Говорю как можно спокойнее и равнодушнее: "Тысячи три можно... ну, конечно с рассрочкой, скажем, по тысяче в год-- это я бы согласилась". Он разводит руками: "Да что это вы говорите, ведь это же почти центр города... нет, нет... ну, да у нас уже есть и другие, кто хотел бы купить!..."

Ага! Вот оно! Делаю шаг вперед прямо на него, меняю резко тон, почти кричу на него: "Вы, Алексей Семенович, и не думайте другим, я не допущу -- я жила на Рылеевой -- меня выселили ни за что, да хотели загнать на Свиягу, где и днем страшно пройти, не то что ночью! Нет, нет, вы, видно, думаете, что так и будете меня и сына катать, как в биллиарде шары из лузы в лузу -- нет, вам не удастся! У меня сын работает на заводе, учится в вечерней школе -- не хотите моей цены -- не надо, я здесь живу, и никому другому продать не имеете права!!"
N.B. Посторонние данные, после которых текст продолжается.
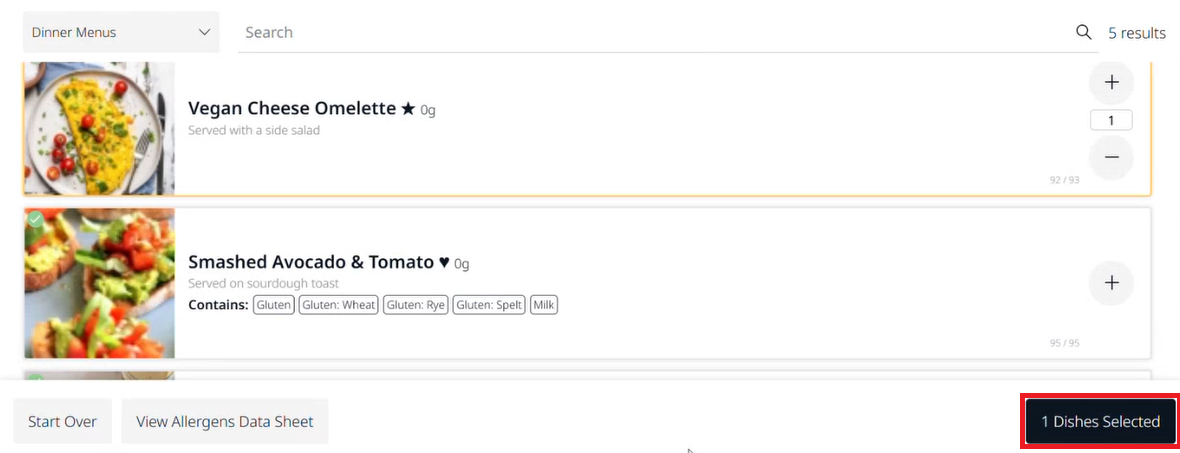Click into the Search field
Viewport: 1180px width, 453px height.
(x=655, y=32)
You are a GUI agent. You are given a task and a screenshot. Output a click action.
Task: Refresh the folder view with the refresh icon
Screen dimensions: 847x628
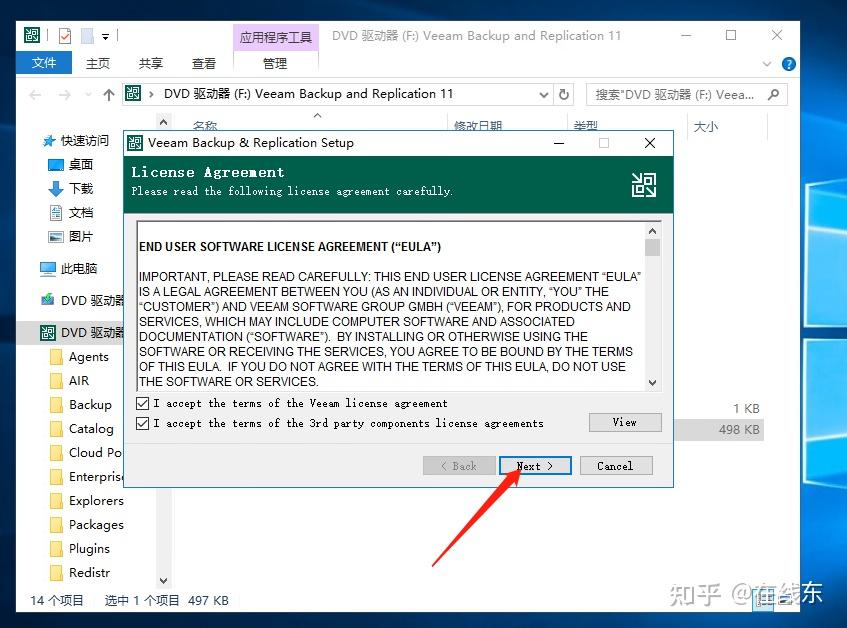coord(563,94)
Председатель Горисполкома молчит, группа сопровождающих тоже -- впрочем, я их голоса и вообще не слыхала... Он опять слегка приподнимает шляпу и... они все уходят, калитка хлопает -- и так никогда и не возвращаются...

Как будто все не так и страшно... через тридцать лет в Париже, конечно; тогда же казалось, вот "они" меня преследуют нарочно, именно меня; но вряд ли это так было; всюду, в любом городе в СССР в те годы жилая комната (не квартира, конечно, о квартире никто кроме аппаратчиков и не мечтал), всякая жилая площадь была объектом безжалостной борьбы.
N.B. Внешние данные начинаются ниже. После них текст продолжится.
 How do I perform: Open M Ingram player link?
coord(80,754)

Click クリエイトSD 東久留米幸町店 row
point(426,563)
Вторая попытка -- на этот раз уж и против Михайловых тоже -- случилась недели через две; В.М. Михайлову заявили в Горисполкоме, а потом о том же последовала и официальная бумага, что в Ульяновск выехала из Ленинграда археологическая экспедиция, пробудет там целый год, и ей отведен именно дом, где жили Михайловы и мы. Соседи мои напугались не на шутку, вели себя солидарно со мной, бегали подавать жалобу прокурору, я, впрочем, тоже; двери и окна держали крепко закрытыми, так же как и калитку во дворе... Суматоха эта длилась несколько дней и потом внезапно сама собой выдохлась -- археологическая экспедиция до Ульяновска так и не доехала, и больше никогда о ней нигде не было сказано ни слова.
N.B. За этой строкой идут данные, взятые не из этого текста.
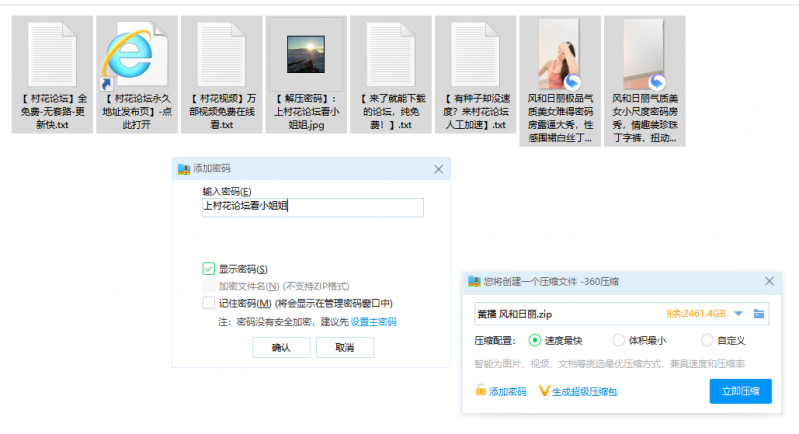Open the 设置主密码 link
Screen dimensions: 799x434
[x=373, y=322]
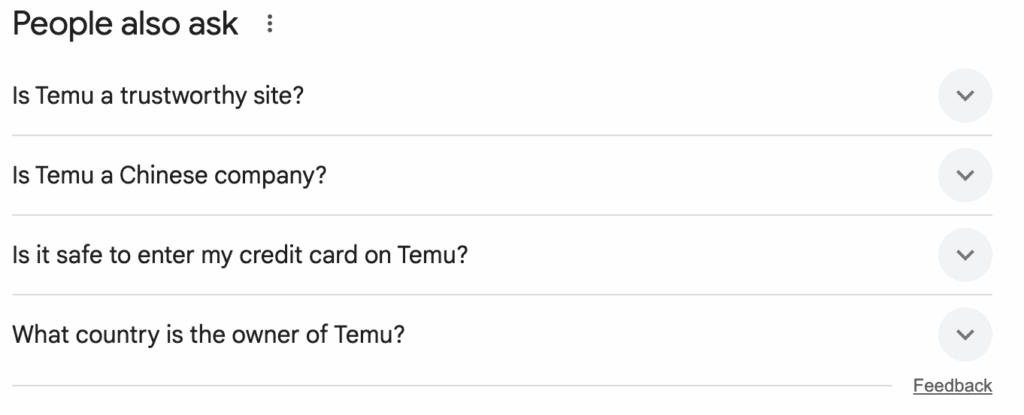1024x415 pixels.
Task: Select the "owner of Temu" question text
Action: tap(208, 335)
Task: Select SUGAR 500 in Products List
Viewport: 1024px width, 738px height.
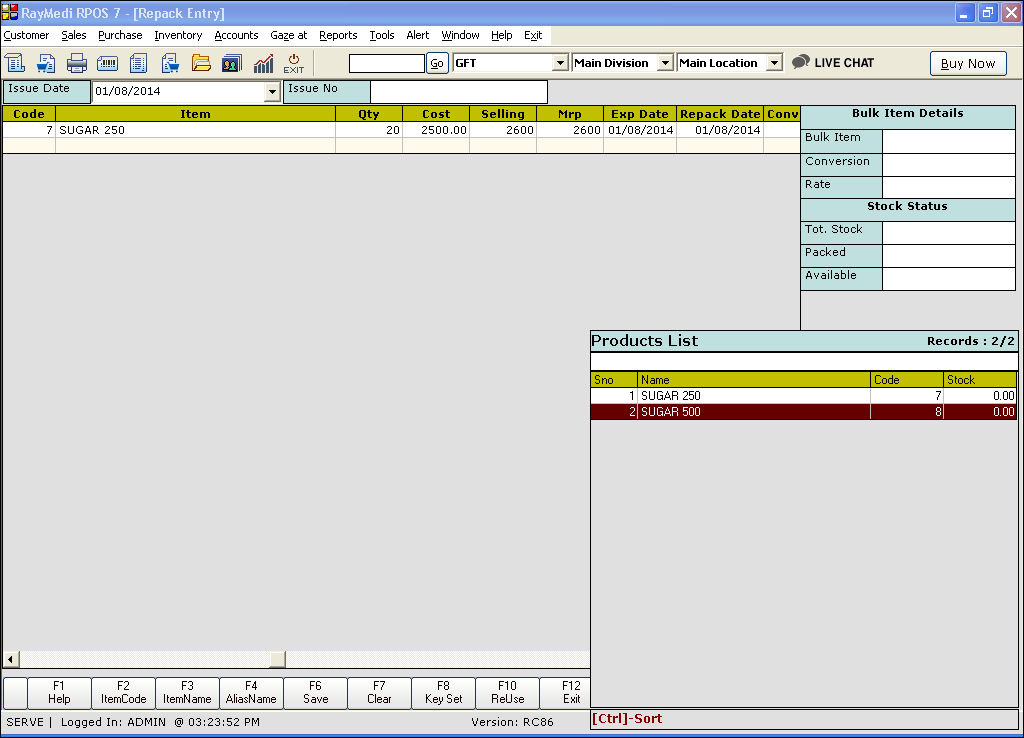Action: [x=670, y=412]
Стало холодать; сразу после Покрова я протерла три маленьких окна в моем жилище, проложила рамы кругленьким валиком ваты и тщательно обклеила их газетными полосами. В то же время во двор наш "завезли" с завода 5 кубометров дров. Надо было их распилить, наколоть, сложить: многое мы с Никитой сами пилили, но не все; колоть ни он, ни я не умели, и пришлось нанять мужиков. А складывала их в поленницу я сама -- у Никиты с заводом и школой просто времени не было". В эту осень я все же запасла лук - училась плести его в косы и вешать на кухне, закупила "Геркулес" -- ведь он имелся в магазинах только осенью в течение двух, трех недель.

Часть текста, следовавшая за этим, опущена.